It’s been a while since I dropped a line here. It’s a balmy -5 (Feels like -12) here in Manitoba. My poor kid keeps asking when spring is going to get here. There’s snow on the ground and ice everywhere. For someone from southern rural Ontario, these temperatures at this time of year are not fun. Here’s a super condensed version of what the hell I’ve been up to in the last few months:

Shit I’ve Done

There have been some changes in personnel at work with people leaving for other opportunities or retirement. The team of 9 when I started is now a team of 5. I’m adapting to the changes, but it doesn’t mean I like them.

I’ve sold my house in the town I live in and have bought a bigger house in a smaller town further away from where I am now. I can work from home, so my job is not in jeopardy. This smaller town should allow my family to slow down and take a breath.

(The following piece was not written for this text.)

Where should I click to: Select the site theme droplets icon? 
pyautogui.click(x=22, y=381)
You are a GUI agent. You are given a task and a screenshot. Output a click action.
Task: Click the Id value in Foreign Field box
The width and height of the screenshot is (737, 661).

It’s been almost a year since my husband went to live and work in a city 2.5 hours away. There have been some struggles on my end but we’re all surviving.

I’m listening to the All-Out 90s playlist on Spotify and I still know all the words to all these songs. The 90s was just last week anyway, right?

I had a coffee date last night with a former coworker/current friend for the first time in a while. I always appreciate when he makes time to hang out with me. I miss working with this guy and I’m jealous of his success, but I also support him 100% and will fight anyone who tries to bring him down. Because I’m a ninja and you don’t mess with my friends.

I’m scattered and all over the place but that’s just how I am. There’s not much I can, or want, to do about it.

Shit I Plan to Do

With the end of classes means I have more time on my hands. More time to write, I hope. I’ve been playing around with Pressbooks and have uploaded some short stories from TAK on there. Considering using Pressbooks as my platform for TAK as a whole when I’m ready. Still undecided on that at the moment.

After we move, I want to buy a free standing heavy bag so I can get back to kickboxing. I will be the cool kid who kickboxes in her basement to old DVDs. I need to get back in shape (I’ve been saying this for….10 years now?) and I think this is the best way I’ll be able to.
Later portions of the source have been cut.